"Je n'autoriserai pas une 'guerre diplomatique' sans en payer le prix immédiat"

« Je n'autoriserai pas une 'guerre diplomatique' sans en payer le prix immédiat »

Le Premier ministre israélien Benjamin Netanyahu a accusé vendredi l'Espagne de « mener une guerre diplomatique » contre son pays, pour laquelle il a ordonné l'expulsion des représentants espagnols du Centre de coordination civilo-militaire (CMCC) chargé de superviser le cessez-le-feu dans la bande de Gaza.

« Celui qui attaquera l'Etat d'Israël au lieu des régimes terroristes, celui qui le fera, ne sera pas notre partenaire dans l'avenir de la région », a-t-il déclaré dans un message vidéo. « Je ne veux pas tolérer cette hypocrisie ou cette hostilité. Je ne permettrai à aucun pays de mener une guerre diplomatique contre nous sans en payer le prix immédiat. »

Le dirigeant israélien a accusé l'Espagne de diffamer les soldats de l'armée israélienne, suite aux critiques du gouvernement espagnol à l'égard des différents conflits dans lesquels le pays a été impliqué, et a assuré qu'il ne « resterait pas impassible » face aux attaques, rapportées par EFE.

« C'est pourquoi j'ai ordonné l'expulsion des représentants espagnols du centre de coordination de Kiryat Gat, après que l'Espagne a choisi à plusieurs reprises de s'opposer à Israël », a-t-il ajouté.

Le ministère israélien des Affaires étrangères a annoncé cette décision ce vendredi, motivée par ce qu'il décrit comme « un parti pris anti-israélien si flagrant » de la part de l'exécutif du président du gouvernement espagnol, Pedro Sánchez.

Selon les Affaires étrangères israéliennes, l’Espagne a été officiellement informée de la décision, tout comme les États-Unis en ont également été informés à l’avance.

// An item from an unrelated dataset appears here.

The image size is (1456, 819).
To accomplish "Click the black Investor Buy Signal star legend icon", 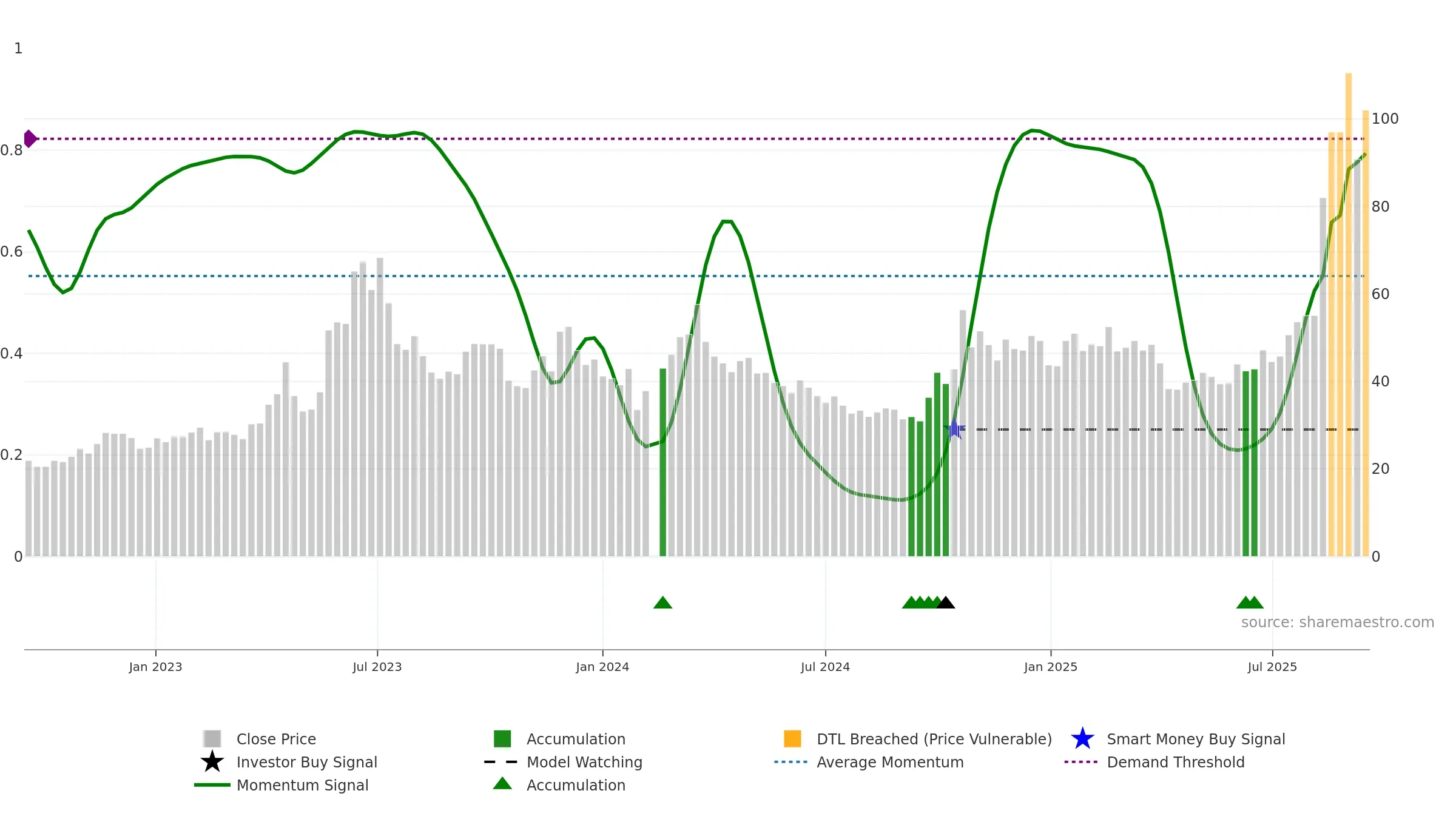I will pyautogui.click(x=212, y=762).
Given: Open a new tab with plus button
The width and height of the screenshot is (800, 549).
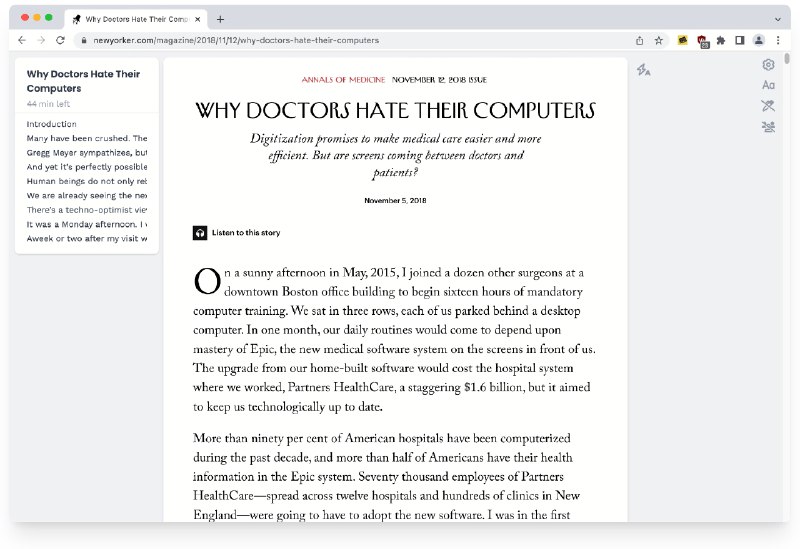Looking at the screenshot, I should click(220, 19).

Le CMCC est le centre multinational créé fin novembre à Kiryat Gat (sud d'Israël) pour faire avancer le plan de paix promu par les États-Unis et en vue de la reconstruction et de la stabilisation futures de la bande de Gaza dévastée.

Cette mesure représente la dernière escalade dans le différend diplomatique entre les deux pays, dont les relations se sont détériorées depuis les attentats terroristes du Hamas du 7 octobre et l'offensive ultérieure de l'armée israélienne dans la bande de Gaza, dont la brutalité (plus de 72 000 morts) a été critiquée par le gouvernement espagnol.

Le ministre espagnol des Affaires étrangères, José Manuel Albares, a souligné ce vendredi que les disqualifications d'Israël contre l'Espagne « sont une fois de plus absurdes et calomnieuses », faisant référence aux derniers commentaires du gouvernement israélien, dont l'un des ministres a dit de Pedro Sánchez qu'il était « une personne totale et absolue ».

Albares, dans une interview à la télévision publique espagnole (TVE), a également accusé Israël de « tenter de ruiner » les négociations entre les États-Unis et l'Iran pour arrêter la guerre, avant même qu'ils ne s'assoient demain à Islamabad, en poursuivant les bombardements au Liban.